I dont even think the problem is debt,the CBs own so much of that,the problem is deficits,because the state is so huge now,so many bennie and state worker pension promises even is good times they cant cover spending.The bomb under western economies,the UK a front runner is inflation linking the incomes of those who dont produce.It means those calling the shots,including all state workers have no loss from inflation.Look at the BOE,beyond useless,yet RPI pensions,they gain the worse it gets.We are at the stage where a lifetimes savings can be worthless after 3 to 6 years if they are in assets that fall or flatline in value with inflation running hard.Hardly anyone seems to understand that they have taken about a third of the wealth so far to pass to the none productive in a few years.How do you stop them taking everything when its over 50% taking ?.

The UK is in serious trouble.If i roadmap from here you get collapse if they dont change,collapse if they do.The only hope is a decade long plan to cut government spending while they increase primary manufacture,mining,energy,food etc jobs,they dont even understand that,there is zero happening on it.

I've gotten very pessimistic about our politicians.
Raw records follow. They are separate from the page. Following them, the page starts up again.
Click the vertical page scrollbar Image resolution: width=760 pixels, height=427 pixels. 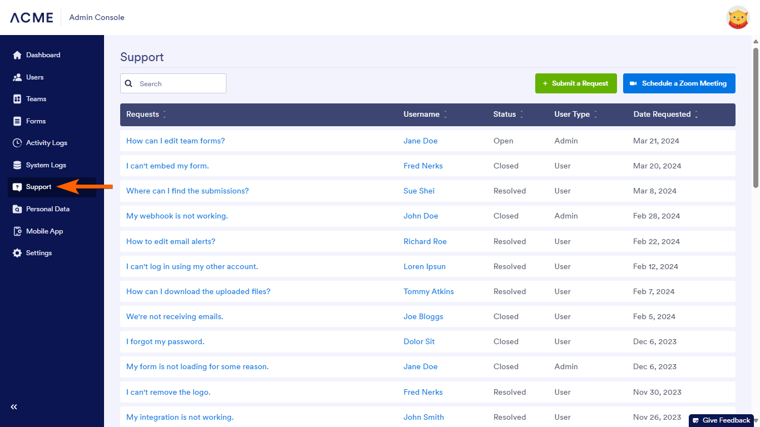tap(756, 117)
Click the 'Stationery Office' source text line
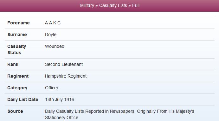 61,118
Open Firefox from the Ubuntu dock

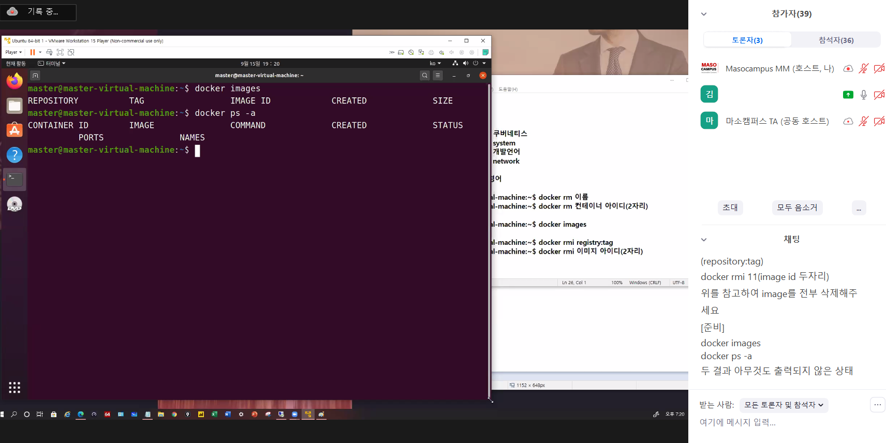pyautogui.click(x=14, y=81)
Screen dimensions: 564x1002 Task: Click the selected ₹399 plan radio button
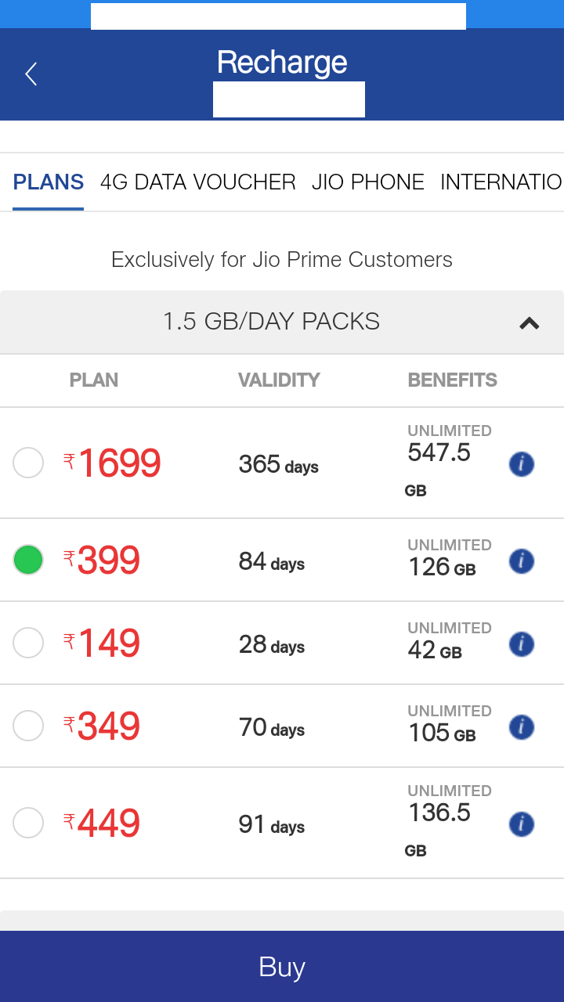28,560
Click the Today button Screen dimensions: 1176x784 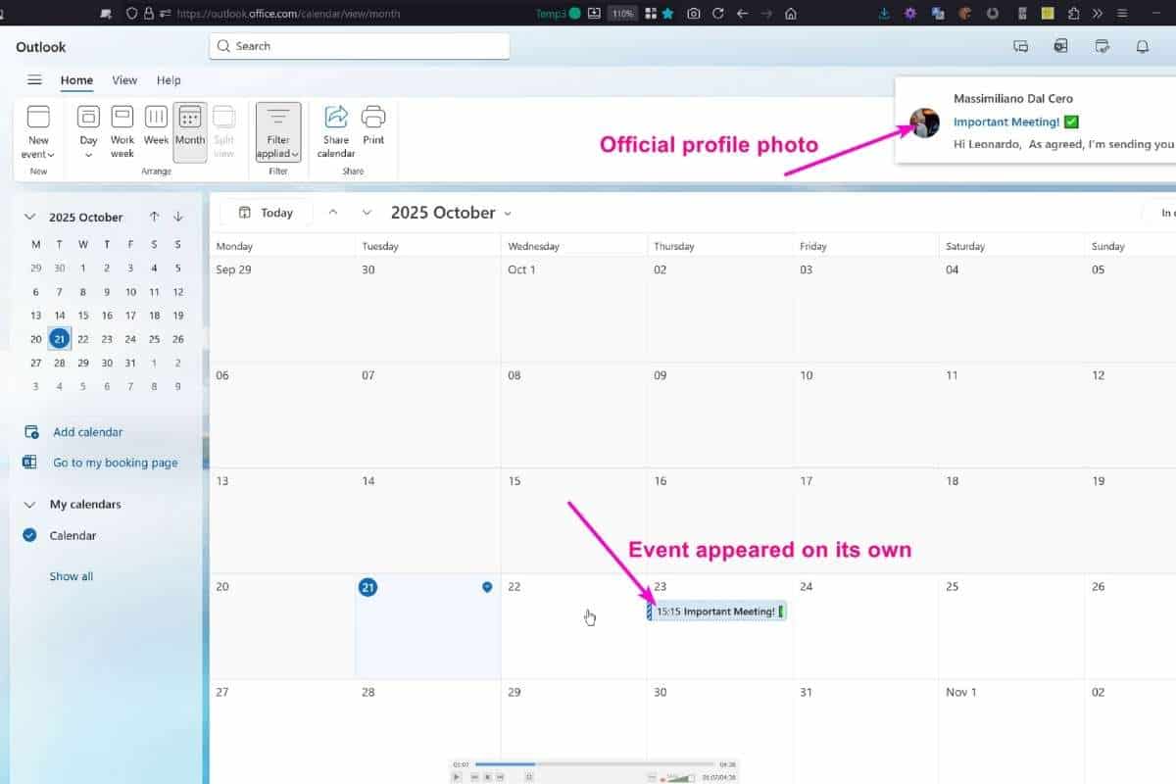coord(266,213)
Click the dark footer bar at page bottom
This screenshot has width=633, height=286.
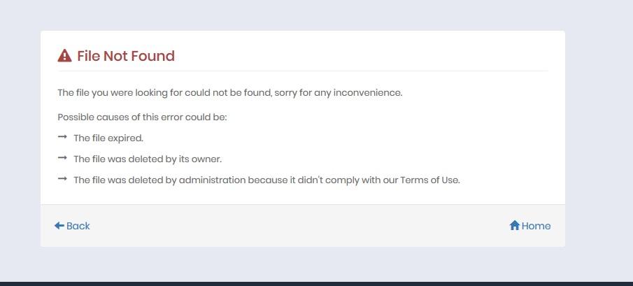click(316, 284)
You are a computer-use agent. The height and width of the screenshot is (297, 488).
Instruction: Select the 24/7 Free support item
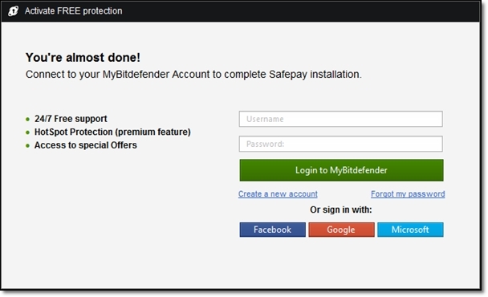coord(71,119)
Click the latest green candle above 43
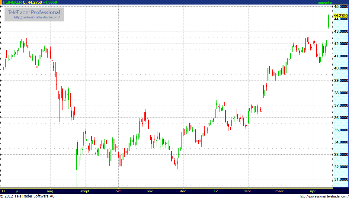Viewport: 349px width, 199px height. pos(328,21)
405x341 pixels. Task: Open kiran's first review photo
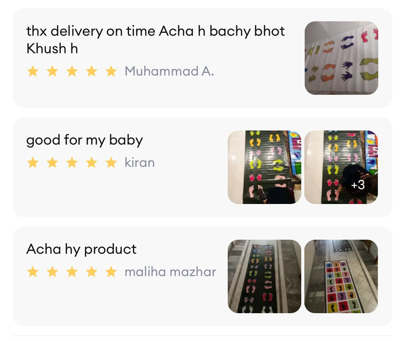pyautogui.click(x=265, y=167)

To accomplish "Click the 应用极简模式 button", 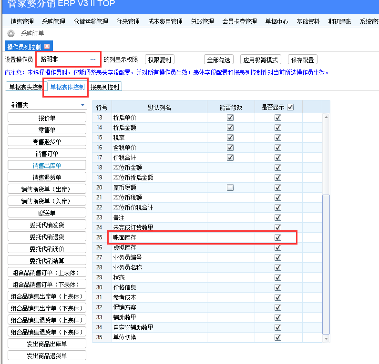I will [261, 59].
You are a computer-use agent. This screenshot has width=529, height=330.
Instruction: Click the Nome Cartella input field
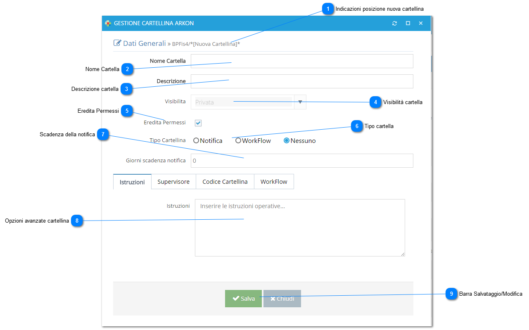click(x=302, y=61)
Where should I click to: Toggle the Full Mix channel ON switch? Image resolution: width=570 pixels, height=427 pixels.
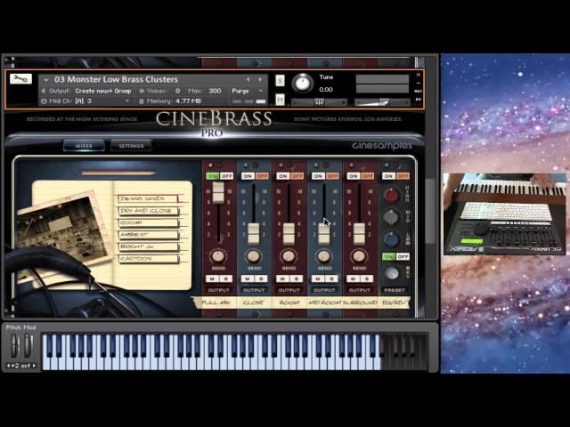[x=212, y=176]
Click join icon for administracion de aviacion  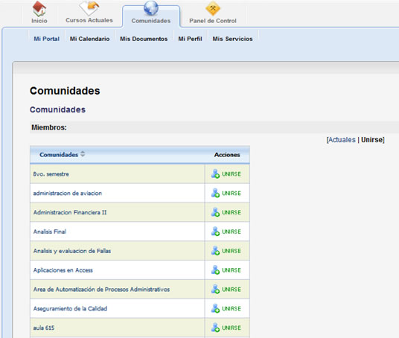(x=215, y=193)
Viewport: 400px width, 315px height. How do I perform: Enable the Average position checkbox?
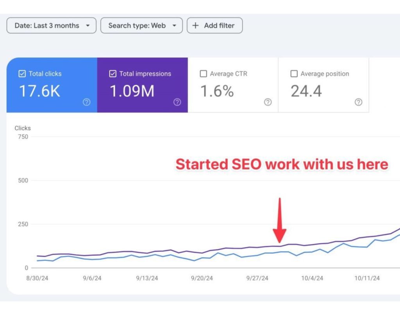tap(294, 74)
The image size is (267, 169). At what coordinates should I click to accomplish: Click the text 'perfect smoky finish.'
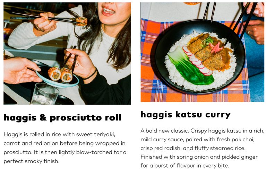(x=32, y=161)
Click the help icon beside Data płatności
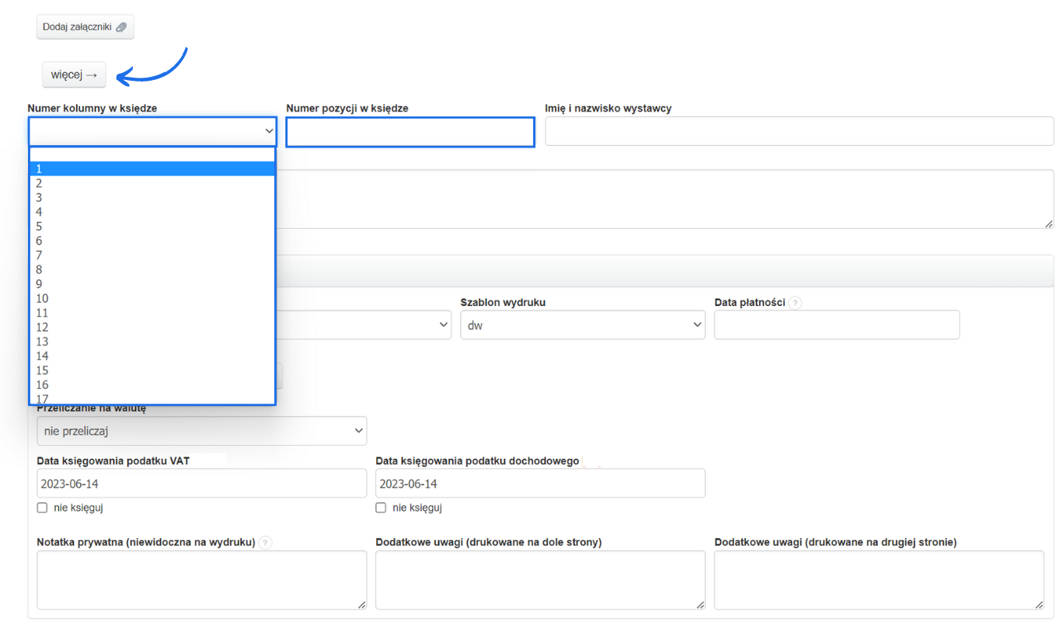The height and width of the screenshot is (628, 1060). tap(795, 303)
Always was but now am totally off the chart. I think they've given up, worse still their energy and Ukraine antics look totally self destructive. Plus surely our deficits (and debt burden) can only increase from here especially with inflation and higher cost of debt? Tbh the only thing that might possibly change my mind is if Trump were to win next US election and then magically form a detent with Russia (oh and the return of my gazprom shares!!).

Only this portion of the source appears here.